## Assigned task
Word for word, repeat every record.

[Stored data entries]
● ● ● ● ●
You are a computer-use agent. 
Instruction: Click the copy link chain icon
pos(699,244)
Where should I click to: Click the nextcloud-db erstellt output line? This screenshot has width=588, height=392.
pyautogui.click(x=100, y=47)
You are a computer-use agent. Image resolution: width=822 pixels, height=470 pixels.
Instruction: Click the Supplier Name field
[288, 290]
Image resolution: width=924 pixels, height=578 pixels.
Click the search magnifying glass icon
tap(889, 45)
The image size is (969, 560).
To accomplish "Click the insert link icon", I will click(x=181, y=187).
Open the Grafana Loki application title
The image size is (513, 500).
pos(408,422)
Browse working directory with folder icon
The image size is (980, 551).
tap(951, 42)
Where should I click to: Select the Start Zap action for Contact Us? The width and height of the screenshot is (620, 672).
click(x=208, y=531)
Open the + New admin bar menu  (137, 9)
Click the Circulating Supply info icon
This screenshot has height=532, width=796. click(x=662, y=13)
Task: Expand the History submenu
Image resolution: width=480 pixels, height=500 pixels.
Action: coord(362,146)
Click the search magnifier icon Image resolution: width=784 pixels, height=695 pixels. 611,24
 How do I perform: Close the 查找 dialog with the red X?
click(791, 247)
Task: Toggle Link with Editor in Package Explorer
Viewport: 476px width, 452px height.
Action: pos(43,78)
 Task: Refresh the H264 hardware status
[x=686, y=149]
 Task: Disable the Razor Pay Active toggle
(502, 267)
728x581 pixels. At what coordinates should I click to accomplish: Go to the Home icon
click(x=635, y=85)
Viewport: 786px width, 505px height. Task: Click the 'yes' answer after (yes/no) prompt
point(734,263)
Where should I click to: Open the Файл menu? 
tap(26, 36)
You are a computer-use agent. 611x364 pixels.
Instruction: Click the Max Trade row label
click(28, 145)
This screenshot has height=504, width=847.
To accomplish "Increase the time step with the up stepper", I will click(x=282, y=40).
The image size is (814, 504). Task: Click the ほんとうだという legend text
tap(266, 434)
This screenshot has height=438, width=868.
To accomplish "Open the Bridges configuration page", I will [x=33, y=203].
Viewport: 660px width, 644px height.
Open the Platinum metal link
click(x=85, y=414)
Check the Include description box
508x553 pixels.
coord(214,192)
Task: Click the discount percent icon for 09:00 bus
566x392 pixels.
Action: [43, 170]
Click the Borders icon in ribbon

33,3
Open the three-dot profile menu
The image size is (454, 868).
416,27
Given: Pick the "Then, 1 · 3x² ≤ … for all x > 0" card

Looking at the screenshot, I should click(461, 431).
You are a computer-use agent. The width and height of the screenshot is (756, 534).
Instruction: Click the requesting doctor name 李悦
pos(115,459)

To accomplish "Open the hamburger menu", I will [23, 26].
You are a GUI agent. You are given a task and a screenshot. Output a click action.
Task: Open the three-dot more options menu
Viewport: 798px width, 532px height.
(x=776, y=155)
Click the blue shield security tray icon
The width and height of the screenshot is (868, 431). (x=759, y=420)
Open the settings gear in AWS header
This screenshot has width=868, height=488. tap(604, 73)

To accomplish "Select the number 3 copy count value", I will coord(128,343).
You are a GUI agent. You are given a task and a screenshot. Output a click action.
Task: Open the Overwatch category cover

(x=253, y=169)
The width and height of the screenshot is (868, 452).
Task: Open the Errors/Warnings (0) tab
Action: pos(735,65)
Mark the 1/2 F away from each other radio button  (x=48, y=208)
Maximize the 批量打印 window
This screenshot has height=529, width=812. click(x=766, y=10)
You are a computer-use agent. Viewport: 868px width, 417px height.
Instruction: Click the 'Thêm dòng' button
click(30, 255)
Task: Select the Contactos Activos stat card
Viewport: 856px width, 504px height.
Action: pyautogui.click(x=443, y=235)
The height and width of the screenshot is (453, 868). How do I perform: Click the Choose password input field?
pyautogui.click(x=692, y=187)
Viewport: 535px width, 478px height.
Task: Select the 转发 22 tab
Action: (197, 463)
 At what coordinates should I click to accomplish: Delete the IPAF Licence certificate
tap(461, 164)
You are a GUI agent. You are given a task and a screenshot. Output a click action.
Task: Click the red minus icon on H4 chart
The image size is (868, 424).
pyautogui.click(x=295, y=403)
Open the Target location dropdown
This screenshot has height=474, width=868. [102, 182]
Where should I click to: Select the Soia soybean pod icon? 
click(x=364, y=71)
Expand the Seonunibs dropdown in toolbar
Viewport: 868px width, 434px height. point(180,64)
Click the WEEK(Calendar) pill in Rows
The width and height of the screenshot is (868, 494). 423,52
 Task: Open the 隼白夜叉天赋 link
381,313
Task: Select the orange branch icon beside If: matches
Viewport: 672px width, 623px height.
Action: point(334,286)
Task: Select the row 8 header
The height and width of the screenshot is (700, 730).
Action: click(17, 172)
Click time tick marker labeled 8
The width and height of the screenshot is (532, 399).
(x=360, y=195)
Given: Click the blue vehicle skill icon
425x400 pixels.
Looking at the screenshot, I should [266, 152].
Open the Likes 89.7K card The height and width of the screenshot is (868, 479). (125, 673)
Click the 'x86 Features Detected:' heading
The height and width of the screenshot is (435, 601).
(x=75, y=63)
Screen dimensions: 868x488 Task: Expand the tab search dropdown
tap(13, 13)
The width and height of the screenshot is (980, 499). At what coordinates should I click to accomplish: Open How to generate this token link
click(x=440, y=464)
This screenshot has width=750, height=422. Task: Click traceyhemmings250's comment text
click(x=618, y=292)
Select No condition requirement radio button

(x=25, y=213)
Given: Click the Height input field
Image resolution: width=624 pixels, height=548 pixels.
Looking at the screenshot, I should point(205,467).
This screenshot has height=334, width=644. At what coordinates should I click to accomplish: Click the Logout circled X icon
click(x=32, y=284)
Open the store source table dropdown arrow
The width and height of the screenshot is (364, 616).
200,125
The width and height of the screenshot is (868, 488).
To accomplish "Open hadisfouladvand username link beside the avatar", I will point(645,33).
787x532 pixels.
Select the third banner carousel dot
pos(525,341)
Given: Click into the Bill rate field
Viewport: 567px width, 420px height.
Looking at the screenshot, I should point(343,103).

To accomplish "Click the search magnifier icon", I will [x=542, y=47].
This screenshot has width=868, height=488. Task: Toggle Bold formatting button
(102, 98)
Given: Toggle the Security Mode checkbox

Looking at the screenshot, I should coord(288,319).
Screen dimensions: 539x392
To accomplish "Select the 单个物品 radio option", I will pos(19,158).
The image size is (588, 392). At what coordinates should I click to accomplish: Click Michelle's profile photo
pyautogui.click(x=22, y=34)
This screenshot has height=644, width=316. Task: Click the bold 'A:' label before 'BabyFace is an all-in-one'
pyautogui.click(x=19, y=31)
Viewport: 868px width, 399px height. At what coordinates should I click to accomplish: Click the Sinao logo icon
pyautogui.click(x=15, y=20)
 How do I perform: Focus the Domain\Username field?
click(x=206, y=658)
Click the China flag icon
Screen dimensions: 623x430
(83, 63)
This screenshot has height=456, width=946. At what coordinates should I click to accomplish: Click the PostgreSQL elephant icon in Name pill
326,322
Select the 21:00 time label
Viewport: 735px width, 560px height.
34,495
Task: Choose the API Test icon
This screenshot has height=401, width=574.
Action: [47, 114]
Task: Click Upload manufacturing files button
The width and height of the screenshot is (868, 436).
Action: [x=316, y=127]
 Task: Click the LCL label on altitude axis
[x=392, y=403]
● ● ● ● ●
## Solution
You are a computer-use agent. 
Instruction: Click the copy link chain icon
pos(699,244)
Where should I click to: Click the nextcloud-db erstellt output line? This screenshot has width=588, height=392.
pyautogui.click(x=100, y=47)
You are a computer-use agent. Image resolution: width=822 pixels, height=470 pixels.
Instruction: Click the Supplier Name field
[288, 290]
Image resolution: width=924 pixels, height=578 pixels.
Click the search magnifying glass icon
tap(889, 45)
The image size is (969, 560).
To accomplish "Click the insert link icon", I will click(x=181, y=187).
Open the Grafana Loki application title
The image size is (513, 500).
pos(408,422)
Browse working directory with folder icon
The image size is (980, 551).
tap(951, 42)
Where should I click to: Select the Start Zap action for Contact Us? The width and height of the screenshot is (620, 672).
click(x=208, y=531)
Open the + New admin bar menu  (137, 9)
Click the Circulating Supply info icon
This screenshot has height=532, width=796. click(x=662, y=13)
Task: Expand the History submenu
Image resolution: width=480 pixels, height=500 pixels.
Action: coord(362,146)
Click the search magnifier icon Image resolution: width=784 pixels, height=695 pixels. 611,24
 How do I perform: Close the 查找 dialog with the red X?
click(791, 247)
Task: Toggle Link with Editor in Package Explorer
Viewport: 476px width, 452px height.
Action: pos(43,78)
 Task: Refresh the H264 hardware status
[x=686, y=149]
 Task: Disable the Razor Pay Active toggle
(502, 267)
728x581 pixels. At what coordinates should I click to accomplish: Go to the Home icon
click(x=635, y=85)
Viewport: 786px width, 505px height. Task: Click the 'yes' answer after (yes/no) prompt
point(734,263)
Where should I click to: Open the Файл menu? 
tap(26, 36)
You are a computer-use agent. 611x364 pixels.
Instruction: Click the Max Trade row label
click(28, 145)
This screenshot has height=504, width=847.
To accomplish "Increase the time step with the up stepper", I will click(x=282, y=40).
The image size is (814, 504). Task: Click the ほんとうだという legend text
tap(266, 434)
This screenshot has height=438, width=868.
To accomplish "Open the Bridges configuration page", I will [x=33, y=203].
Viewport: 660px width, 644px height.
Open the Platinum metal link
click(x=85, y=414)
Check the Include description box
508x553 pixels.
coord(214,192)
Task: Click the discount percent icon for 09:00 bus
566x392 pixels.
Action: [43, 170]
Click the Borders icon in ribbon

33,3
Open the three-dot profile menu
The image size is (454, 868).
416,27
Given: Pick the "Then, 1 · 3x² ≤ … for all x > 0" card

Looking at the screenshot, I should click(461, 431).
You are a computer-use agent. The width and height of the screenshot is (756, 534).
Instruction: Click the requesting doctor name 李悦
pos(115,459)

To accomplish "Open the hamburger menu", I will [23, 26].
You are a GUI agent. You are given a task and a screenshot. Output a click action.
Task: Open the three-dot more options menu
Viewport: 798px width, 532px height.
(x=776, y=155)
Click the blue shield security tray icon
The width and height of the screenshot is (868, 431). (x=759, y=420)
Open the settings gear in AWS header
This screenshot has width=868, height=488. tap(604, 73)

To accomplish "Select the number 3 copy count value", I will coord(128,343).
You are a GUI agent. You are given a task and a screenshot. Output a click action.
Task: Open the Overwatch category cover

(x=253, y=169)
The width and height of the screenshot is (868, 452).
Task: Open the Errors/Warnings (0) tab
Action: pos(735,65)
Mark the 1/2 F away from each other radio button  (x=48, y=208)
Maximize the 批量打印 window
This screenshot has height=529, width=812. click(x=766, y=10)
You are a computer-use agent. Viewport: 868px width, 417px height.
Instruction: Click the 'Thêm dòng' button
click(30, 255)
Task: Select the Contactos Activos stat card
Viewport: 856px width, 504px height.
Action: pyautogui.click(x=443, y=235)
The height and width of the screenshot is (453, 868). How do I perform: Click the Choose password input field?
pyautogui.click(x=692, y=187)
Viewport: 535px width, 478px height.
Task: Select the 转发 22 tab
Action: (197, 463)
 At what coordinates should I click to accomplish: Delete the IPAF Licence certificate
tap(461, 164)
You are a GUI agent. You are given a task and a screenshot. Output a click action.
Task: Click the red minus icon on H4 chart
The image size is (868, 424).
pyautogui.click(x=295, y=403)
Open the Target location dropdown
This screenshot has height=474, width=868. [102, 182]
Where should I click to: Select the Soia soybean pod icon? 
click(x=364, y=71)
Expand the Seonunibs dropdown in toolbar
Viewport: 868px width, 434px height. point(180,64)
Click the WEEK(Calendar) pill in Rows
The width and height of the screenshot is (868, 494). 423,52
 Task: Open the 隼白夜叉天赋 link
381,313
Task: Select the orange branch icon beside If: matches
Viewport: 672px width, 623px height.
Action: point(334,286)
Task: Select the row 8 header
The height and width of the screenshot is (700, 730).
Action: click(17, 172)
Click time tick marker labeled 8
The width and height of the screenshot is (532, 399).
(x=360, y=195)
Given: Click the blue vehicle skill icon
425x400 pixels.
Looking at the screenshot, I should [266, 152].
Open the Likes 89.7K card The height and width of the screenshot is (868, 479). (125, 673)
Click the 'x86 Features Detected:' heading
The height and width of the screenshot is (435, 601).
(x=75, y=63)
Screen dimensions: 868x488 Task: Expand the tab search dropdown
tap(13, 13)
The width and height of the screenshot is (980, 499). At what coordinates should I click to accomplish: Open How to generate this token link
click(x=440, y=464)
This screenshot has width=750, height=422. Task: Click traceyhemmings250's comment text
click(x=618, y=292)
Select No condition requirement radio button

(x=25, y=213)
Given: Click the Height input field
Image resolution: width=624 pixels, height=548 pixels.
Looking at the screenshot, I should point(205,467).
This screenshot has height=334, width=644. At what coordinates should I click to accomplish: Click the Logout circled X icon
click(x=32, y=284)
Open the store source table dropdown arrow
The width and height of the screenshot is (364, 616).
200,125
The width and height of the screenshot is (868, 488).
To accomplish "Open hadisfouladvand username link beside the avatar", I will point(645,33).
787x532 pixels.
Select the third banner carousel dot
pos(525,341)
Given: Click into the Bill rate field
Viewport: 567px width, 420px height.
Looking at the screenshot, I should point(343,103).

To accomplish "Click the search magnifier icon", I will [x=542, y=47].
This screenshot has width=868, height=488. Task: Toggle Bold formatting button
(102, 98)
Given: Toggle the Security Mode checkbox

Looking at the screenshot, I should coord(288,319).
Screen dimensions: 539x392
To accomplish "Select the 单个物品 radio option", I will pos(19,158).
The image size is (588, 392). At what coordinates should I click to accomplish: Click Michelle's profile photo
pyautogui.click(x=22, y=34)
This screenshot has height=644, width=316. Task: Click the bold 'A:' label before 'BabyFace is an all-in-one'
pyautogui.click(x=19, y=31)
Viewport: 868px width, 399px height. At what coordinates should I click to accomplish: Click the Sinao logo icon
pyautogui.click(x=15, y=20)
 How do I perform: Focus the Domain\Username field?
click(x=206, y=658)
Click the China flag icon
Screen dimensions: 623x430
(83, 63)
This screenshot has height=456, width=946. At what coordinates should I click to accomplish: Click the PostgreSQL elephant icon in Name pill
326,322
Select the 21:00 time label
Viewport: 735px width, 560px height.
34,495
Task: Choose the API Test icon
This screenshot has height=401, width=574.
Action: [47, 114]
Task: Click Upload manufacturing files button
The width and height of the screenshot is (868, 436).
Action: [x=316, y=127]
 Task: Click the LCL label on altitude axis
[x=392, y=403]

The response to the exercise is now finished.